Verse 27. "Lo this, we have searched it " - What I have told thee is the sum of our wisdom and experience on these important points. These are established maxims, which universal experience supports.
Know-understand, and reduce them to practice for thy good. Thus ends Eliphaz, the Temanite, "full of wise saws and ancient instances;" but he miserably perverted them in his application of them to Job's case and character. They contain, however, many wholesome truths, of which the wise in heart may make a very advantageous practical use. THE predatory excursions referred to in ver. 23 were not unfrequent among our own barbarous ancestors. An affecting picture of this kind is drawn by Shakespeare, from Holinshed's Chronicles, of the case of Macduff, whose castle was attacked in his absence by Macbeth and his wife and all his children murdered. A similar incident was the ground of the old heroic ballad of Hardicanute. When the veteran heard that a host of Norwegians had landed to pillage the country, he armed, and posted to the field to meet the invading foe. He slew the chief in battle, and routed his pillaging banditti. While this was taking place, another party took the advantage of his absence, attacked his castle, and carried off or murdered his lovely wife and family; which, being perceived on his return by the war and age-worn chief, is thus affectingly described by the unknown poet: - Loud and chill blew the westlin wind, Sair beat the heavy shower, Mirk grew the nicht eir Hardyknute Wan neir his stately tower: His tower that us'd with torches bleise To shine sae far at night, Seim'd now as black as mourning weid, Nae marvel, sair he sich'd.

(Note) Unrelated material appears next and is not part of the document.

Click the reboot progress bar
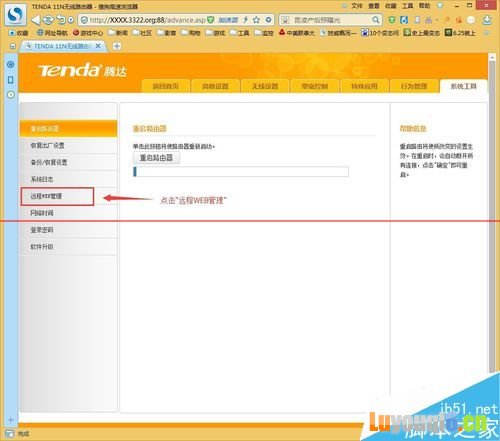Viewport: 500px width, 441px height. pos(241,172)
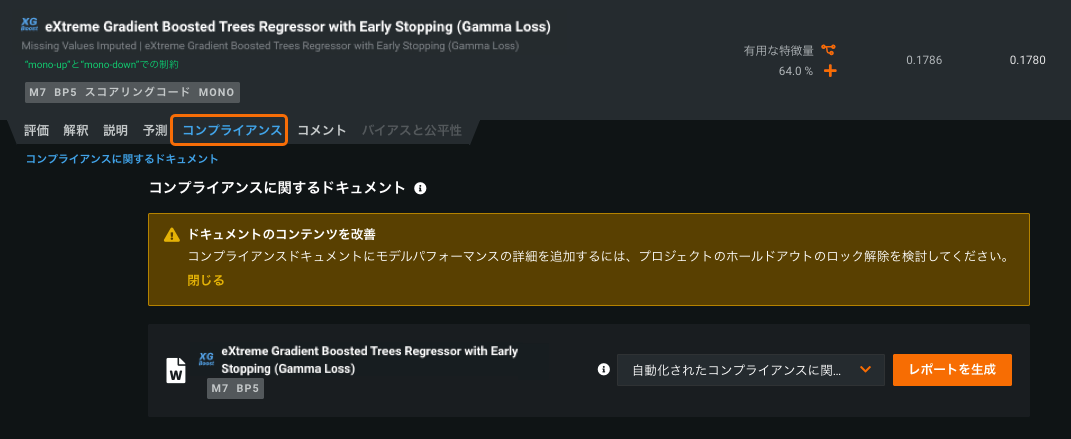Open the automated compliance template dropdown
The image size is (1071, 439).
coord(750,370)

"Thair's nae light in my lady's bowir, Thair's nae light in my hall; Nae blink shynes round my Fairly fair, Nor ward stands on my wall.
"What bodes it, Thomas! Robert! say?" Nae answer-speaks their dreid; "Stand back, my sons, I'll be your gyde;" But bye they pass'd with speid.
"As fast I haif sped owr Scotland's foes" There ceis'd his brag of weir.
Sair schamt to mind ocht but his dame, And maiden Fairly fair.
Black feir he felt; but what to feir He wist not yet with dreid; Sair schook his body, sair his limbs, And all the warrior fled.
The ending of this poem is lost; but we here see that the castle of Hardicanute was surprised, and his family destroyed, or carried off, while he and his sons had been employed in defeating the invading Norwegians.
Thank God! civilization, the offspring of the spread of Christianity, has put an end to these barbarous practices among us; but in the East, where Christianity is not, they flourish still. Britons! send out your Bible and your missionaries to tame these barbarians; for whom heathenism has done nothing, and the Koran next to nothing. Civilization itself, without the Bible, will do as little; for the civilized Greeks and Romans were barbarians, fell and murderous; living in envy and malice, hateful, hating one another, and offering hundreds at a time of human victims to their ruthless deities. Nothing but Christianity ever did, or even can, cure these evils.